Empêché par sa mère et ses tuteurs d'étudier aux Beaux-Arts comme il le souhaitait, le dessinateur avait été orienté autoritairement vers les Arts et métiers, dont la technicité de l'enseignement a par la suite profondément imprégné une oeuvre d'une si grande rigueur qu'elle a fait de lui un des maîtres de la “ligne claire”.
Etudiant en Belgique, Jacques Martin commence à publier en 1946 dans l'hebdomadaire Bravo des séries humoristiques (Monsieur Barbichou, oeil de perdrix) ou réalistes (Lamar, l'homme invisible) avant de côtoyer dès 1948 au sein du Journal de Tintin Edgar P. Jacobs et Hergé, avec lequel il a collaboré sur de nombreux albums de Tintin.
Alix apparaît en 1948
Le premier épisode de sa série emblématique au héros gallo-romain, Alix, Alix l'intrépide, paraît en feuilleton dans le Journal de Tintin à partir du 16 septembre 1948. Au début des années cinquante, Jacques Martin crée son pendant contemporain, Lefranc.
Poursuivant les deux séries en parallèles, d'abord au Lombard, puis chez Casterman, le dessinateur livre plusieurs chefs d'oeuvre tels Les légions perdues, Le dernier spartiate et L'empereur de Chine (Alix) ou encore Le repaire du loup (Lefranc).
En 1984, il est fait chevalier des Arts et des lettres.
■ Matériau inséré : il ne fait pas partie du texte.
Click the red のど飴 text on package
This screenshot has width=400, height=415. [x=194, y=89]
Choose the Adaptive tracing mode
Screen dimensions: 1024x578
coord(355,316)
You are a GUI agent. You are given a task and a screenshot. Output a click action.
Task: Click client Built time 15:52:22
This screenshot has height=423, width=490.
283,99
Après avoir créé Arno avec André Juillard au dessin, chez Glénat dans les années quatre-vingt, Jacques Martin lance, en s'appuyant sur une équipe de jeunes dessinateurs qu'il a formés, de nouveaux personnages tels le héros médiéval Jhen, Orion puis Kéos (Grèce antique) ou Loïs (à l'époque de Louis XIV) au cours des années quatre-vingt dix, tout en changeant plusieurs fois d'éditeurs pour telle ou telle série (Orix, Bagheera, Hélyode...). Il lance aussi des séries d'albums documentaires “Les voyages d'Alix”, “Les voyages d'Orion”, etc.
Une convention de 10 ans
De retour chez Casterman à la toute fin des années quatre-vingt dix, il signe en janvier 2005 avec la filiale de Flammarion une convention de dix ans renouvenable afin d'assurer la pérennité de son oeuvre désormais cogérée au sein d'un “Comité Jacques Martin” par deux éditeurs de Casterman, dont Arnaud de la Croix, et par les deux enfants du dessinateurs, Bruno et Frédérique Martin.
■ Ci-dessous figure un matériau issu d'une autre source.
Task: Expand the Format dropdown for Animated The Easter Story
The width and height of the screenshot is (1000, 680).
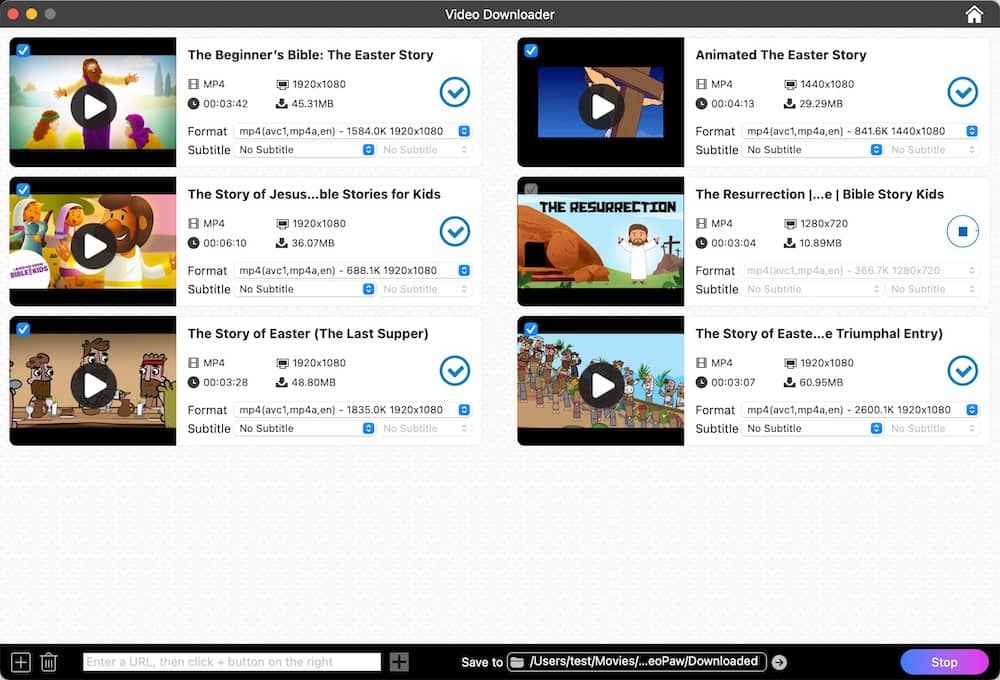Action: coord(970,130)
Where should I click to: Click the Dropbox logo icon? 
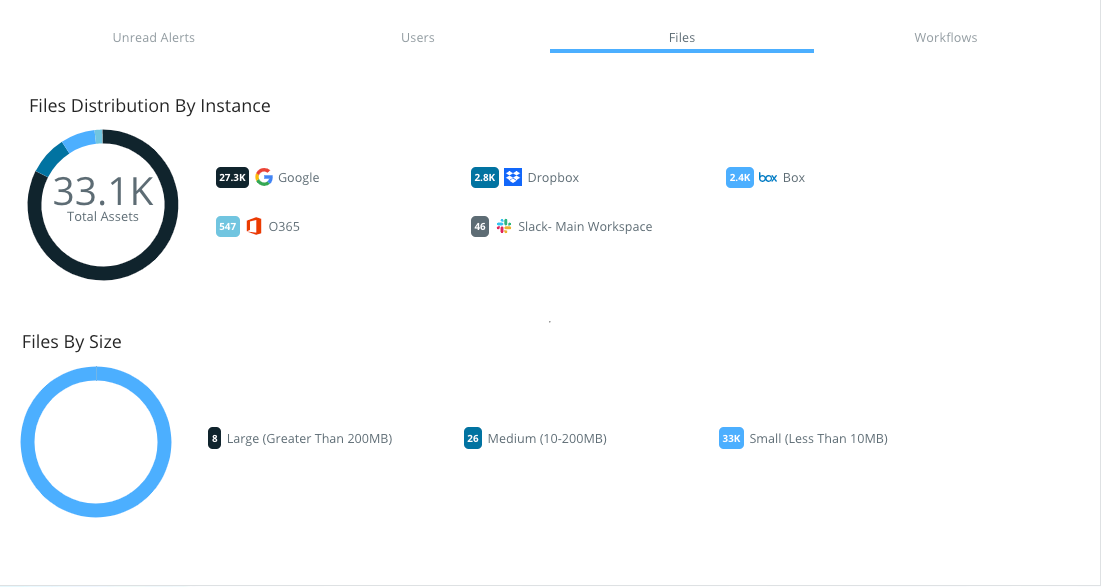tap(513, 177)
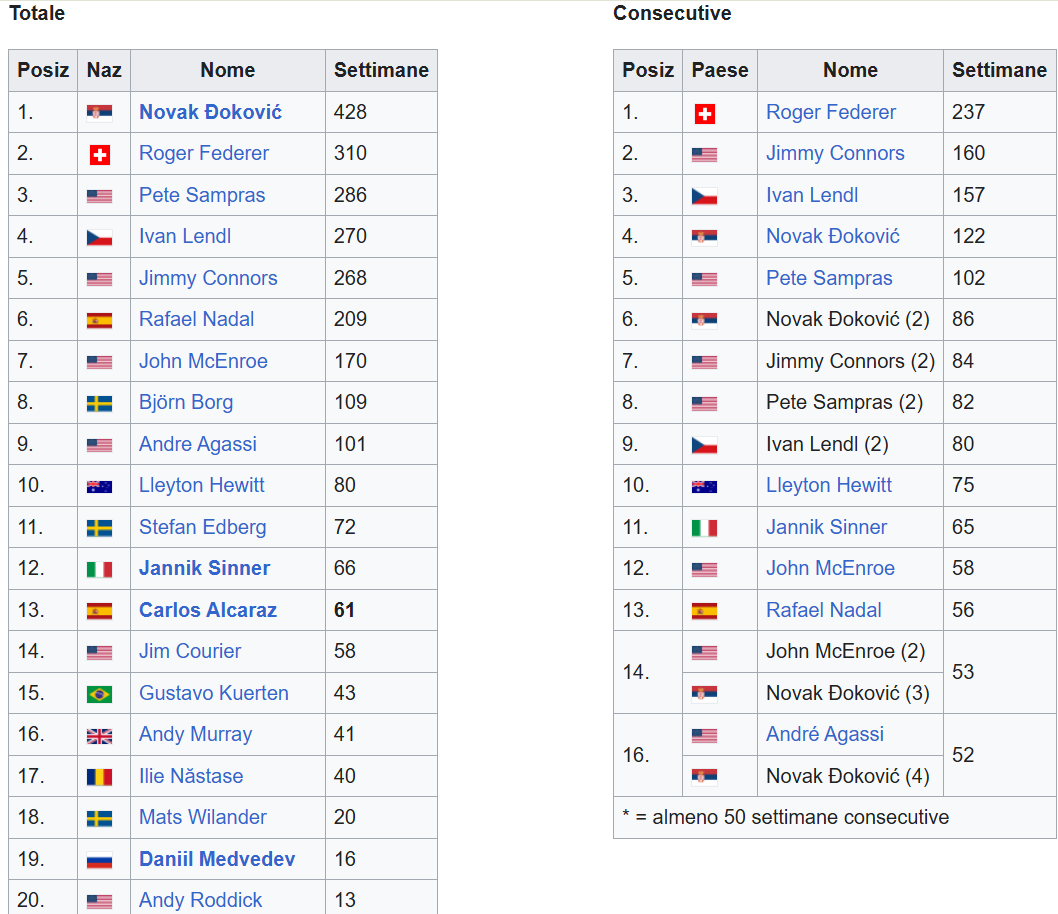Click the Spanish flag next to Rafael Nadal in Totale
The image size is (1058, 914).
pyautogui.click(x=99, y=321)
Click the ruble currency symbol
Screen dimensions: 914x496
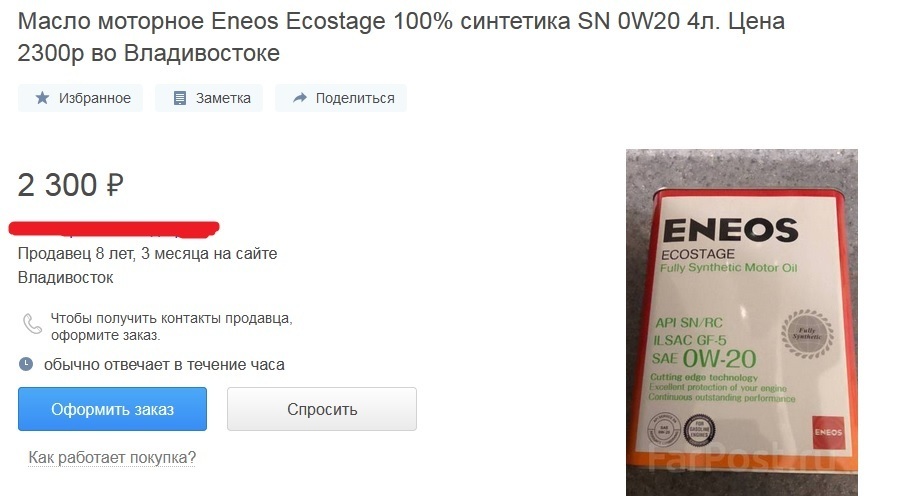(115, 185)
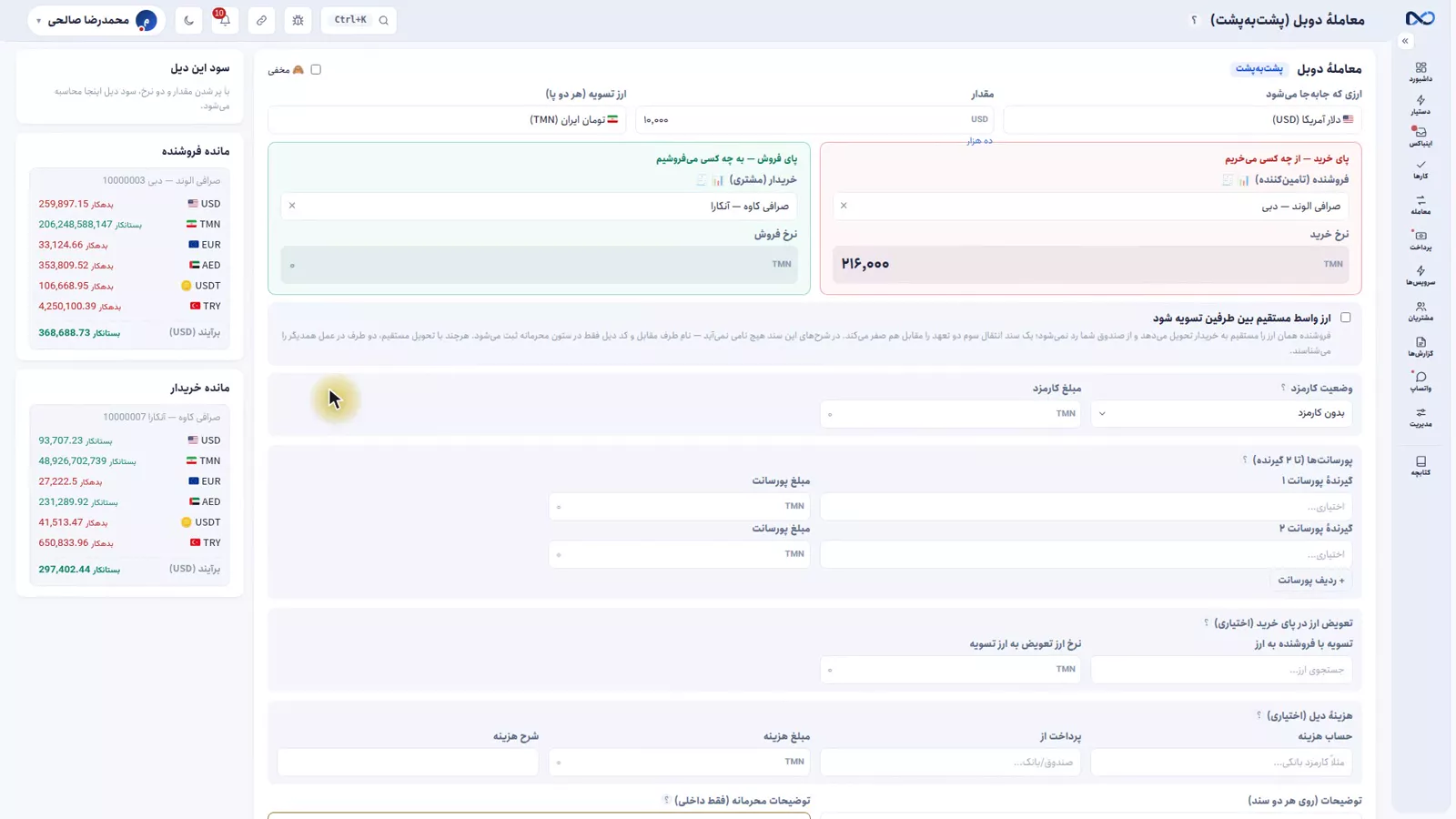Select the پشت‌به‌پشت tab badge
Screen dimensions: 1456x819
[1259, 69]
Jacques Martin, qui a vendu plus de 15 millions de volumes d'aventures (plus de 70 titres) et de “Voyages” (plus de 50 titres) traduits en dix langues, dont plus de 7 millions d'exemplaires d'Alix, plus de 3 millions de Lefranc et 1 million de Jhen, laisse à ses successeurs une “bible” détaillée de ses personnages, remise à tous les collaborateurs de ses séries, principalement Alix, Lefranc, Jhen et Loïs, ainsi que plusieurs dizaines de synopsis pour de nouvelles histoires.
Casterman annonce pour mars un “Voyage de Loïs” au Portugal, en même temps qu'un volume Rome : itinéraires avec Alix dans une nouvelle collection coéditée avec Lonely Planet ; pour avril un “Voyage d'Alix” à Nîmes et au Pont-du-Gard et pour octobre un autre à Orange et Vaison-la-Romaine.
Le 21e Lefranc, Le châtiment d'Hollywood, dessiné par André Taymans, est annoncé en juin, le 12e Jhen le 15 septembre et le 29e Alix, au titre prémonitoire, Le testament de César, le 13 octobre.